▶ Quoted passage
That’s the kind of dancing around the topic you do when you play this game with friends. And Fanbyte staffers spread hobby games between each other like wildfire. A couple other folks started reinstalling Warframe or booting it up for the first time ever after merritt and I started up. While I beat The Second Dream when it launched, in 2015, the rest haven’t gotten that far. We don’t want to spoil it. It’s kind of an unwritten taboo in the game’s community — one that players have been shockingly good at maintaining… Even if developer Digital Extremes and Warframe itself are starting to crack after years of keeping a straight face.
The game’s seven year anniversary trailer, for instance, shows snippets from The Second Dream and even further plot beats. Meanwhile, the new Nightwave series includes cosmetics that all but spell out an enormous piece of the puzzle.
At this point I’m wondering how much longer the facade can last — or if it even should. Spoilers are necessary to critically engage with media. Not to mention explaining the twist ahead of time can give potential players a hook, when they might otherwise think Warframe is just another grindy, free-to-play action game with a weird, wet aesthetic. I’ve certainly shared the twist with friends who’ve asked me to. And it’s almost always turned out for the best. New players get lured in and can still appreciate the gut punch of The Second Dream, like merritt, while the rest of us can talk about how incredibly cool the game has become.

▶ Provided material

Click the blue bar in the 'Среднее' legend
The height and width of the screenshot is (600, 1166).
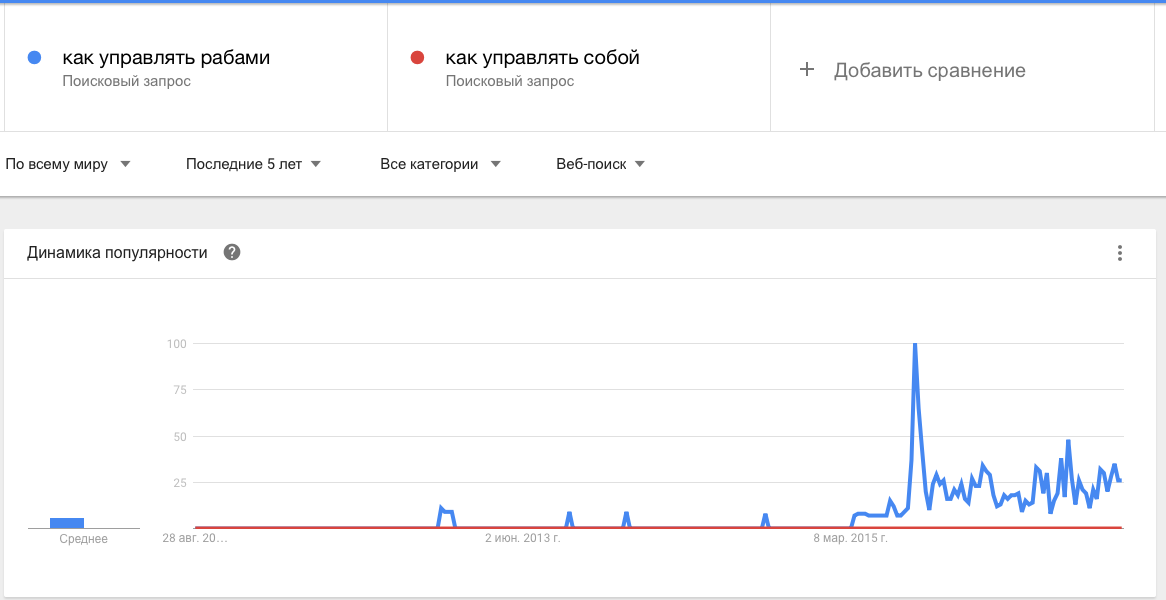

---

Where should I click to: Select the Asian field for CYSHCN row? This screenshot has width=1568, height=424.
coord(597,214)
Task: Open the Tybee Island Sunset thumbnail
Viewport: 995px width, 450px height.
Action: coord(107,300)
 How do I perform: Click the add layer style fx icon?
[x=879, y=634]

▶ Set exercise A
Copy the part of the Warframe passage that opens with the words containing "At this point" and closes with "game has become.".
▶ Set exercise B
Condense the paragraph of the Warframe passage that begins "At this point I’m wondering" into a shorter version that keeps its main points.
▶ Set exercise C
Write the next part of the Warframe passage, picking up after its final sentence.
The listing has no connection to the Warframe passage.

▶ Exercise response A
At this point I’m wondering how much longer the facade can last — or if it even should. Spoilers are necessary to critically engage with media. Not to mention explaining the twist ahead of time can give potential players a hook, when they might otherwise think Warframe is just another grindy, free-to-play action game with a weird, wet aesthetic. I’ve certainly shared the twist with friends who’ve asked me to. And it’s almost always turned out for the best. New players get lured in and can still appreciate the gut punch of The Second Dream, like merritt, while the rest of us can talk about how incredibly cool the game has become.

▶ Exercise response B
The writer wonders how much longer the silence around the twist can last, or whether it should. Spoilers are needed to engage critically with media. Explaining the twist ahead of time can also hook players who might otherwise dismiss Warframe as another grindy free-to-play action game with a weird, wet aesthetic. The writer has shared the twist with friends who asked, and it has almost always turned out well. New players like merritt get drawn in and still feel the gut punch of The Second Dream, while veterans can talk about how cool the game has become.

▶ Exercise response C
I won’t spoil the big twist in this piece (you can read about it in this excellent article if you want to cut to the chase). Though I do think we’re rapidly approaching a time where it’ll be okay to talk about what Warframe really is, for most of the people who play it. Personal experience tells me that’s the best thing for the game and its players.
This has been a fun community effort — a collective, knowing silence that makes you feel like a part of something bigger for as long as it lasts. But one nice thing about Warframe is that it’s always changing. The game is full of communal moments to rally behind. Some are very silly… Even five years after The Second Dream, and nearly a decade of play, it still surprises me. It gives me nothing but confidence that we can let go of the past to engage even more with the present.